4. Possono beneficiare delle misure di sostegno previste
dall'articolo 45, comma 3, della legge 23 dicembre 1998, n.
448, e successive modificazioni, le emittenti televisive
locali titolari di concessione e di autorizzazione che,
nell'anno precedente a quello al quale si riferisce il bando
di cui al comma 1 dell'articolo 1 del decreto del Ministro
delle comunicazioni 21 settembre 1999, n. 378, pubblicato
nella Gazzetta Ufficiale n. 254 del 28 ottobre 1999,
siano state ammesse alle provvidenze di cui all'articolo 11,
comma 1, della legge 25 febbraio 1987, n. 67, e successive
modificazioni, all'articolo 23, comma 3, della legge 6 agosto
1990, n. 223, e successive modificazioni, e all'articolo 8
della legge 7 agosto 1990, n. 250, e successive modificazioni.
Ai fini del presente comma e con riferimento ai bandi di cui
al comma 1, dell'articolo 1 del citato decreto del Ministro
delle comunicazioni anche già emanati alla data di entrata in
vigore della presente legge per emittenti ammesse alle
provvidenze sono da intendere quelle per le quali sia
pervenuto il parere favorevole della commissione di cui
all'articolo 4, commi 3 e 4 del regolamento di cui al decreto
del Presidente della Repubblica 16 settembre 1996, n. 680.
Art. 9.
(Copertura finanziaria).
1. All'onere derivante dall'attuazione della presente
legge, valutato in 52 milioni di euro per ciascuno degli anni
2002, 2003 e 2004 si provvede: quanto a 30,3 milioni di euro
mediante corrispondente riduzione dello stanziamento iscritto,
ai fini del bilancio triennale 2002-2004 nell'ambito
dell'unità previsionale di base di conto capitale "Fondo
speciale" dello stato di previsione del Ministero
dell'economia e delle finanze per l'anno 2002, allo scopo
parzialmente utilizzando l'accantonamento relativo al
Ministero delle comunicazioni; quanto a 13 milioni di euro
mediante l'utilizzo di una quota del 3 per cento dei proventi
derivanti dalla quota di competenza della concessionaria del
servizio pubblico radiotelevisivo del canone di abbonamento
alla radiotelevisione; quanto a 8,7 milioni di euro,
utilizzando fino a concorrenza i proventi derivanti
dall'introito del canone di concessione corrisposto dai
concessionari per la radiodiffusione sonora o televisiva.

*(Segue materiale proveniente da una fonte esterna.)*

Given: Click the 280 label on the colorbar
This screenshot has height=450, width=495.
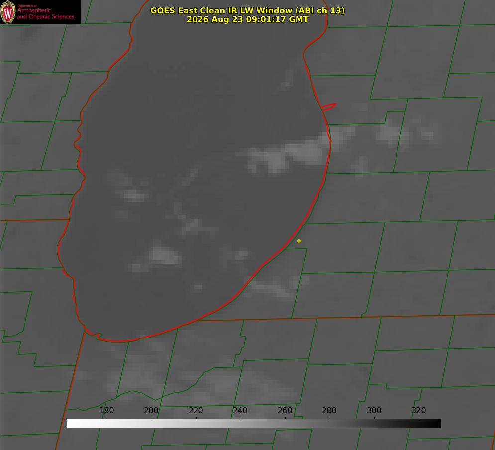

2. Il Ministro dell'economia e delle finanze è autorizzato
ad apportare, con propri decreti, le occorrenti variazioni di
bilancio.
3. Le spese già sostenute o da sostenere dalle emittenti
radiofoniche e televisive per riallocare i collegamenti in
ponte radio al fine di liberare la banda di frequenza
1900-2300 MHz ai sensi di quanto previsto dal Piano nazionale
di ripartizione delle frequenze, approvato con decreto del
Ministro delle comunicazioni 28 febbraio 2000, pubblicato nel
supplemento ordinario alla Gazzetta Ufficiale n. 65 del
18 marzo 2000, sono sostenute fino al 40 per cento dai
soggetti titolari delle licenze individuali per i sistemi di
comunicazioni mobili di terza generazione (UMTS). Con
regolamento del Ministro delle comunicazioni, da adottare
entro due mesi dalla data di entrata in vigore della presente
legge, sono stabilite le procedure e le modalità di pagamento
degli importi di cui al presente comma.